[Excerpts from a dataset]
━━━━━━━━
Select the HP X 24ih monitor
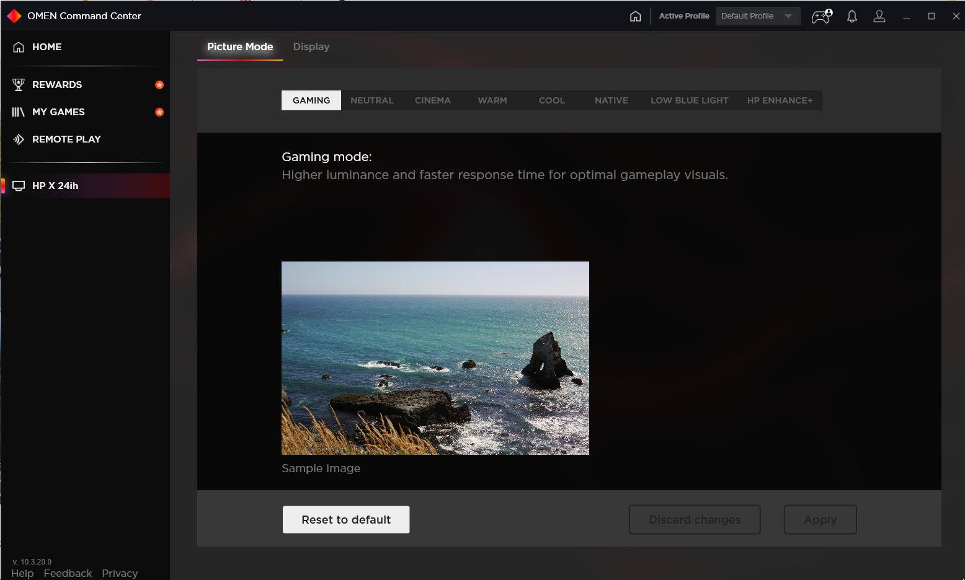 point(55,186)
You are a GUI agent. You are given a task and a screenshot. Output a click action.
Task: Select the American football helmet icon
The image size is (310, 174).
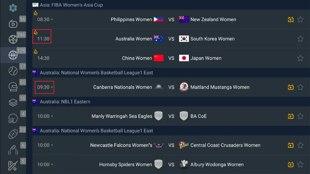13,118
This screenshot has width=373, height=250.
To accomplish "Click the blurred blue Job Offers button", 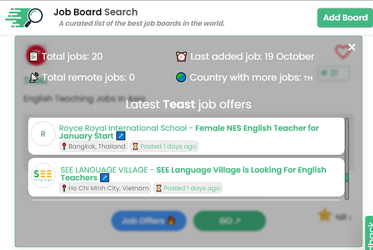I will (149, 221).
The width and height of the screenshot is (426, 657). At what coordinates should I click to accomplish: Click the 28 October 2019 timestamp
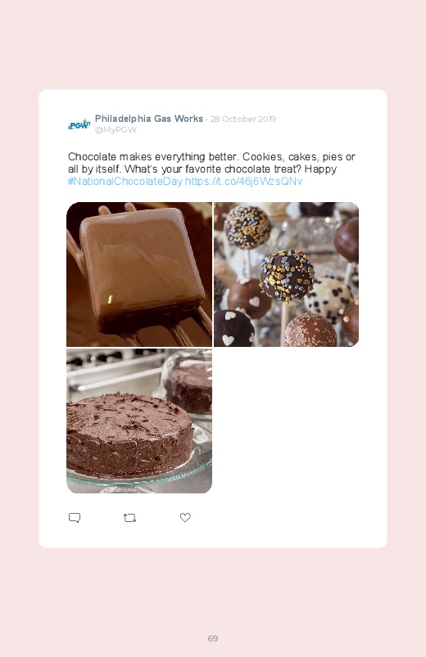pyautogui.click(x=243, y=119)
━━━━━━━━
### Directions
Say again, word for word, the lines beginning at the top of the data and ending with the line that has "This screenshot has width=373, height=250.". Skip the pictures.

### Reply to the exercise
Select the HP X 24ih monitor
 point(55,186)
You are a GUI agent. You are given a task and a screenshot. Output a click action.
Task: Select the American football helmet icon
The image size is (310, 174).
13,118
This screenshot has width=373, height=250.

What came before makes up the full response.